TTC and GO are already undertaking unprecedented levels of disinfection, cleaning of all facilities and other COVID-related procedures to keep staff and customers safe. This is being clearly communicated, but officials warn that neither transit agency has the resources to monitor or enforce physical distancing. Other measures include:
• Mandatory wearing of masks. The Province has issued a “strong recommendation” that masks by worn. This is supported by the unions but overcoming privacy and other concerns will be critically important.
• Monitoring seating capacity. Operators are adding floor “footprints” and other signage to help commuters practice physical distancing.
• Incentives. For many practical reasons, transit must offer a clearly superior economic choice for commuters.
The sharp decline in revenue, combined with new costs to provide a safe environment, must be supported in the short to mid-term by further government subsidies. The creativity seen in the immediate government response to COVID can and must be extended to facilitate the well-being of the Financial District.
Second
Landlords working with tenants will have to solve the logistics of arranging ingress and egress to high rise office buildings and elevators within those buildings. Implementing cleaning regimes at a new level and common area management are already underway by landlords and major employers, with critical input and support from organizations like the Financial District BIA.
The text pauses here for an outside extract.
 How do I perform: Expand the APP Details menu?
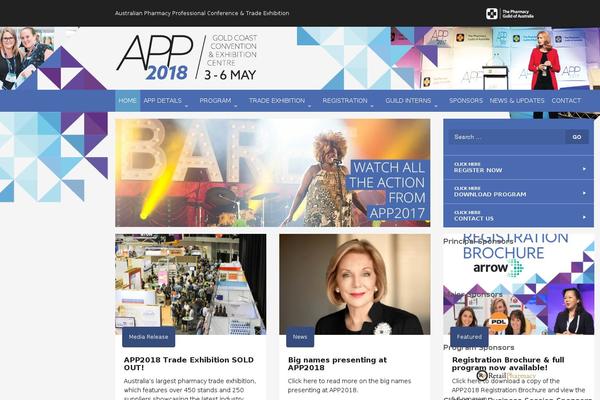pos(165,101)
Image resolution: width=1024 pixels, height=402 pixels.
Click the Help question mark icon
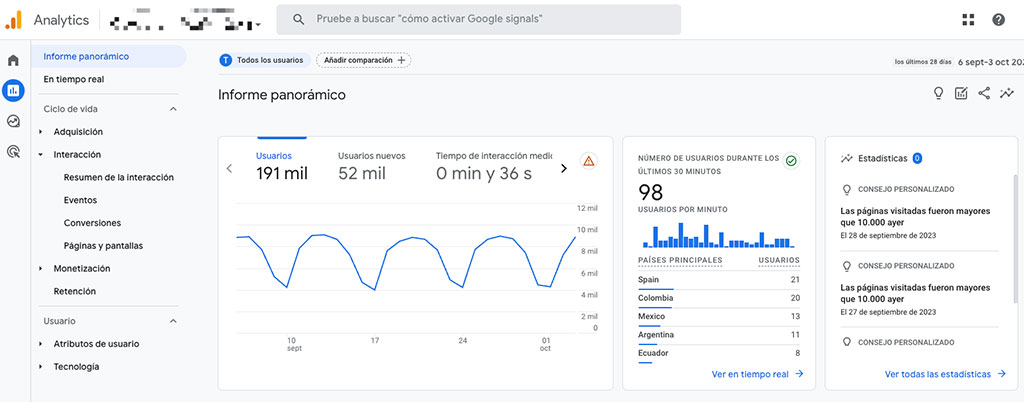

Employee density in office buildings has been increasing steadily in recent decades, primarily to reduce the cost of office space per employee. For the short to medium-term, this trend will need to be reversed. A return to pre-COVID floor occupancy levels is not realistic until the need for physical distancing is eliminated.
Third
Employers are going to have to spread out the workday to allow commuters to travel off peak in big numbers. Staggering the workday is not new although employed for different reasons. In New York in the early 1990s, employers introduced shift work to reduce the cost of office space per employee. The same strategy could work here for different reasons. Although not universally popular, these arrangements had the unintended benefit of providing New Yorkers with more space on transit, a short-term benefit appreciated by thousands used to chronic overcrowding.
Four
Transit agencies will have to co-ordinate service levels between agencies and pricing strategies so that the commute can be spread out between GO and the TTC. (see Quick Relief Video)
Working at Home; “Not all it’s cracked up to be.”
Business in large urban clusters thrives because of the interaction between people. Being physically isolated at home, parked in front of computers unable to build relationships created in offices and enjoy important informal interactions or chance connections on the street with colleagues and clients, is not sustainable.
This is especially true for younger employees building up their careers. Networking and socializing are hard to do behind a computer screen in one’s basement. Toronto is one of the most attractive urban regions in North America, so maintaining the benefits of agglomeration and its amenities with some degree of physical distancing will require imagination but working at home has limited application.
As Catherine Nixey noted in a recent edition of The Economist, “Though many of us might have been loath to admit it until this spring, all those desks and all those people, all that bustle and time-wasting, have their benefits. Humans need offices. Online encounters may be keeping us alive as social beings right now, but work-related video meetings are too often transactional, awkward and unappealing.”